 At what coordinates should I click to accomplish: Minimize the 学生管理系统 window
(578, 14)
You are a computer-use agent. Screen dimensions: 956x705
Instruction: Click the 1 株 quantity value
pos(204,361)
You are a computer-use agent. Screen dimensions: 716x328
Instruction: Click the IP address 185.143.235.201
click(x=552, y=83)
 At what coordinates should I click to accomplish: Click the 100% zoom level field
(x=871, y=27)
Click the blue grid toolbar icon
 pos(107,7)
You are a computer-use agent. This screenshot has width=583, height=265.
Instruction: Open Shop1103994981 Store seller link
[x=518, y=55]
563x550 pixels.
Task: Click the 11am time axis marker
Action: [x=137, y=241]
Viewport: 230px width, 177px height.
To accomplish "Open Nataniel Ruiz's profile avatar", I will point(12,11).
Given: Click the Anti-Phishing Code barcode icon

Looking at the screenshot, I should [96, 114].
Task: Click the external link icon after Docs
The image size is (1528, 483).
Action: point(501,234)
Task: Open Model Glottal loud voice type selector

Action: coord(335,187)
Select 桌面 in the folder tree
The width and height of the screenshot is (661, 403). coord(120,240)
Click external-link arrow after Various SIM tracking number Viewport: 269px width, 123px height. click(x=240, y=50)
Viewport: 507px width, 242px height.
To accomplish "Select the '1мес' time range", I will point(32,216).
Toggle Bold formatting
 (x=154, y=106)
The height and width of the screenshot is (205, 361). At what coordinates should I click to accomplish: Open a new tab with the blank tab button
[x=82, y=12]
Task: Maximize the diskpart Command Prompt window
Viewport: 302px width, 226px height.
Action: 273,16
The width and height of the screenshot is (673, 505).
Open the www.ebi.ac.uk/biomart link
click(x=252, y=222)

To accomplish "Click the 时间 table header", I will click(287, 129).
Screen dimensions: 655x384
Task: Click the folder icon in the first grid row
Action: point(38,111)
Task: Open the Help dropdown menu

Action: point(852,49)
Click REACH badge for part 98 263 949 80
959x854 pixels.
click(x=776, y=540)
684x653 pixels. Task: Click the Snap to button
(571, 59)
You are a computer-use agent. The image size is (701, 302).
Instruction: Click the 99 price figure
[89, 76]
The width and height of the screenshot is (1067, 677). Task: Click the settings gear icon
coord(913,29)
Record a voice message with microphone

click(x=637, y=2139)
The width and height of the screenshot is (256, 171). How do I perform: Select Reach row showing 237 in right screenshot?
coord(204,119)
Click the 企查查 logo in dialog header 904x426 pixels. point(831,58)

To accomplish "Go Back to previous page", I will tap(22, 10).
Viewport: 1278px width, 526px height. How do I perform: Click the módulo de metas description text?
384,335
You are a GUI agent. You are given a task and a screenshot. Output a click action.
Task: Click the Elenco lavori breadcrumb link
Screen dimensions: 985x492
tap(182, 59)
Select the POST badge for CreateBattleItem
_ _ _ _ _
Exercise objective | The records above need to be duplicated. Keep every word unchanged.

Response |
 At what coordinates should I click to accomplish: Minimize the 学生管理系统 window
(578, 14)
You are a computer-use agent. Screen dimensions: 956x705
Instruction: Click the 1 株 quantity value
pos(204,361)
You are a computer-use agent. Screen dimensions: 716x328
Instruction: Click the IP address 185.143.235.201
click(x=552, y=83)
 At what coordinates should I click to accomplish: Click the 100% zoom level field
(x=871, y=27)
Click the blue grid toolbar icon
 pos(107,7)
You are a computer-use agent. This screenshot has width=583, height=265.
Instruction: Open Shop1103994981 Store seller link
[x=518, y=55]
563x550 pixels.
Task: Click the 11am time axis marker
Action: [x=137, y=241]
Viewport: 230px width, 177px height.
To accomplish "Open Nataniel Ruiz's profile avatar", I will point(12,11).
Given: Click the Anti-Phishing Code barcode icon

Looking at the screenshot, I should [96, 114].
Task: Click the external link icon after Docs
The image size is (1528, 483).
Action: point(501,234)
Task: Open Model Glottal loud voice type selector

Action: coord(335,187)
Select 桌面 in the folder tree
The width and height of the screenshot is (661, 403). coord(120,240)
Click external-link arrow after Various SIM tracking number Viewport: 269px width, 123px height. click(x=240, y=50)
Viewport: 507px width, 242px height.
To accomplish "Select the '1мес' time range", I will point(32,216).
Toggle Bold formatting
 (x=154, y=106)
The height and width of the screenshot is (205, 361). At what coordinates should I click to accomplish: Open a new tab with the blank tab button
[x=82, y=12]
Task: Maximize the diskpart Command Prompt window
Viewport: 302px width, 226px height.
Action: 273,16
The width and height of the screenshot is (673, 505).
Open the www.ebi.ac.uk/biomart link
click(x=252, y=222)

To accomplish "Click the 时间 table header", I will click(287, 129).
Screen dimensions: 655x384
Task: Click the folder icon in the first grid row
Action: point(38,111)
Task: Open the Help dropdown menu

Action: point(852,49)
Click REACH badge for part 98 263 949 80
959x854 pixels.
click(x=776, y=540)
684x653 pixels. Task: Click the Snap to button
(571, 59)
You are a computer-use agent. The image size is (701, 302).
Instruction: Click the 99 price figure
[89, 76]
The width and height of the screenshot is (1067, 677). Task: Click the settings gear icon
coord(913,29)
Record a voice message with microphone

click(x=637, y=2139)
The width and height of the screenshot is (256, 171). How do I perform: Select Reach row showing 237 in right screenshot?
coord(204,119)
Click the 企查查 logo in dialog header 904x426 pixels. point(831,58)

To accomplish "Go Back to previous page", I will tap(22, 10).
Viewport: 1278px width, 526px height. How do I perform: Click the módulo de metas description text?
384,335
You are a GUI agent. You are given a task and a screenshot. Output a click action.
Task: Click the Elenco lavori breadcrumb link
Screen dimensions: 985x492
tap(182, 59)
Select the POST badge for CreateBattleItem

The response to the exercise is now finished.